**DATA TO PROCESS**

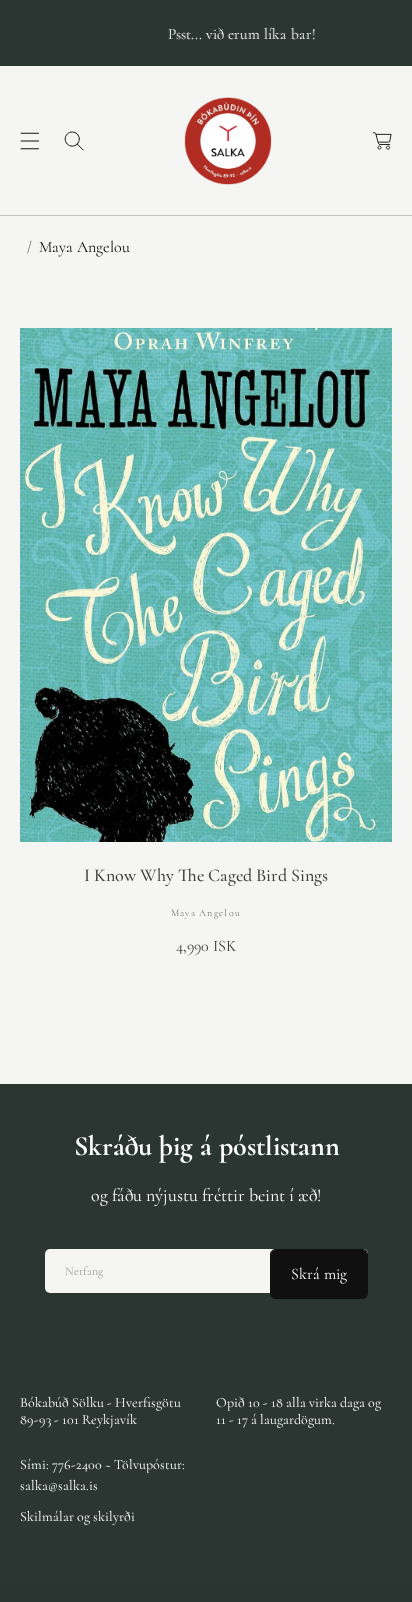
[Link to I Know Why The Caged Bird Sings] (206, 584)
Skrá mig (319, 1274)
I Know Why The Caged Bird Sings (206, 875)
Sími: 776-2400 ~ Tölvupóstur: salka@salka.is (102, 1475)
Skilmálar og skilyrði (77, 1516)
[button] (30, 141)
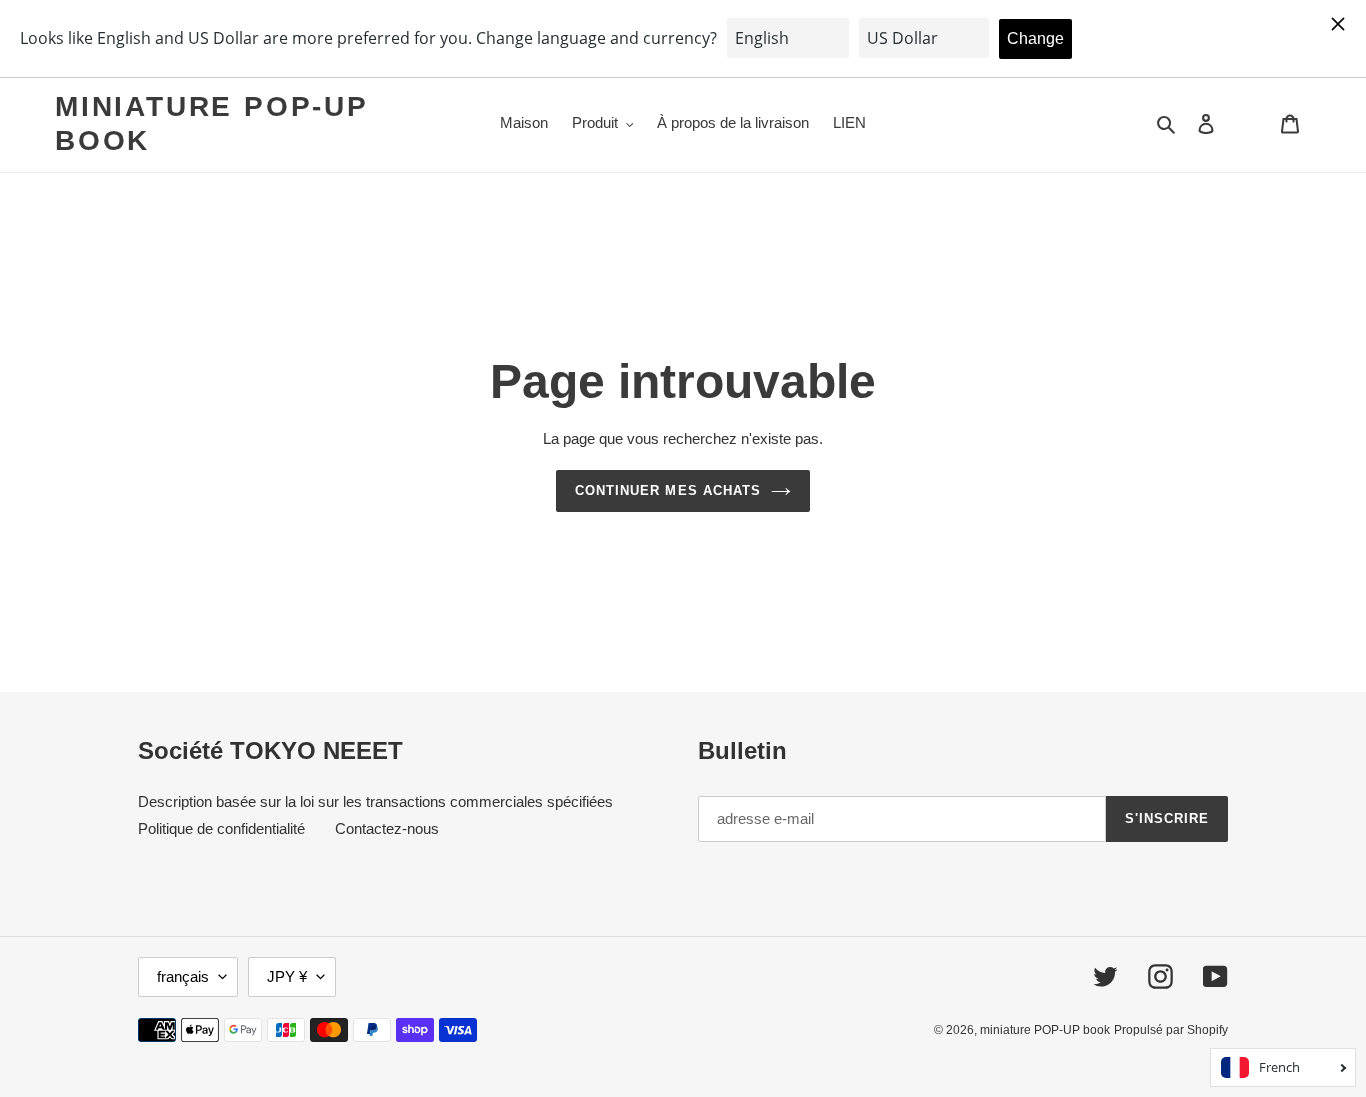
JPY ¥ (287, 976)
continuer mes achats (668, 490)
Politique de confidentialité (221, 828)
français (183, 976)
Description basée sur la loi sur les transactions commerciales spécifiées (375, 801)
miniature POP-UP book (211, 123)
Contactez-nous (387, 828)
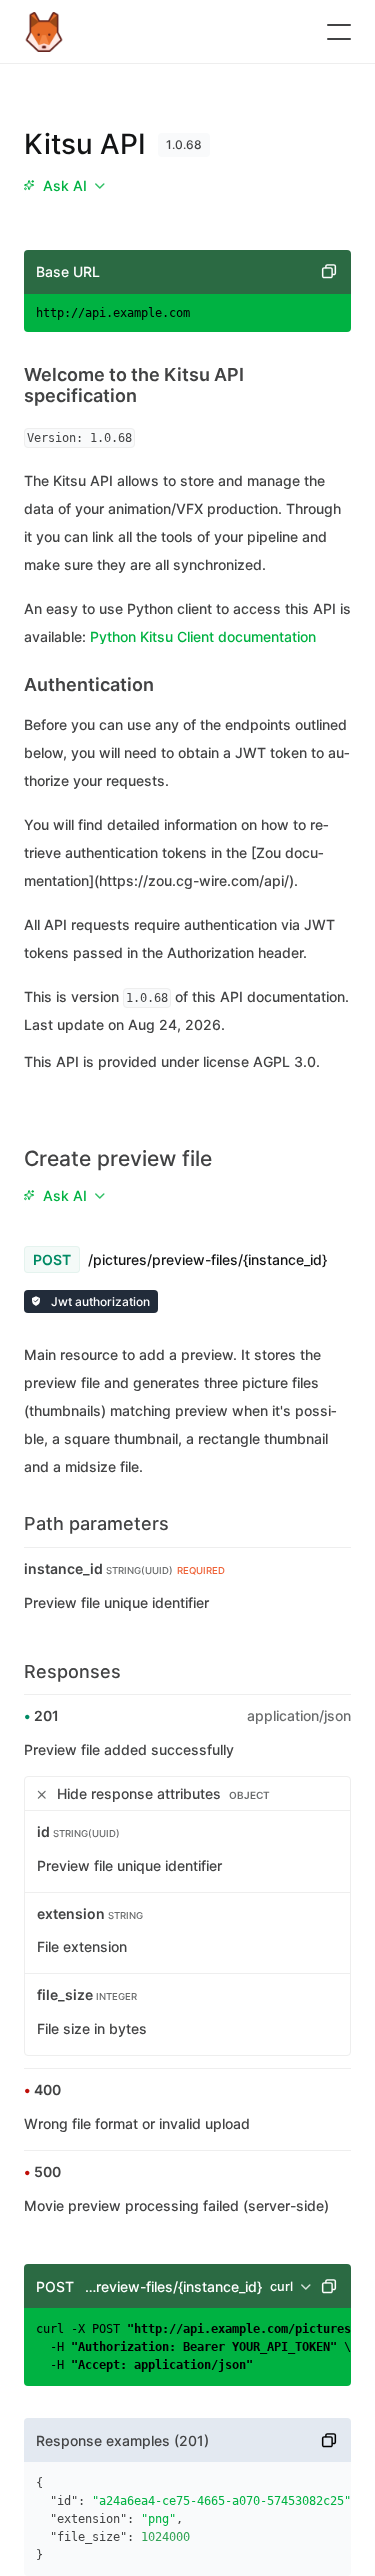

**ASSIGNMENT**
Looking over the entries above, how many lines contain the string "Sings"? State the number and nothing else.

**SOLUTION TO THIS PROBLEM**
2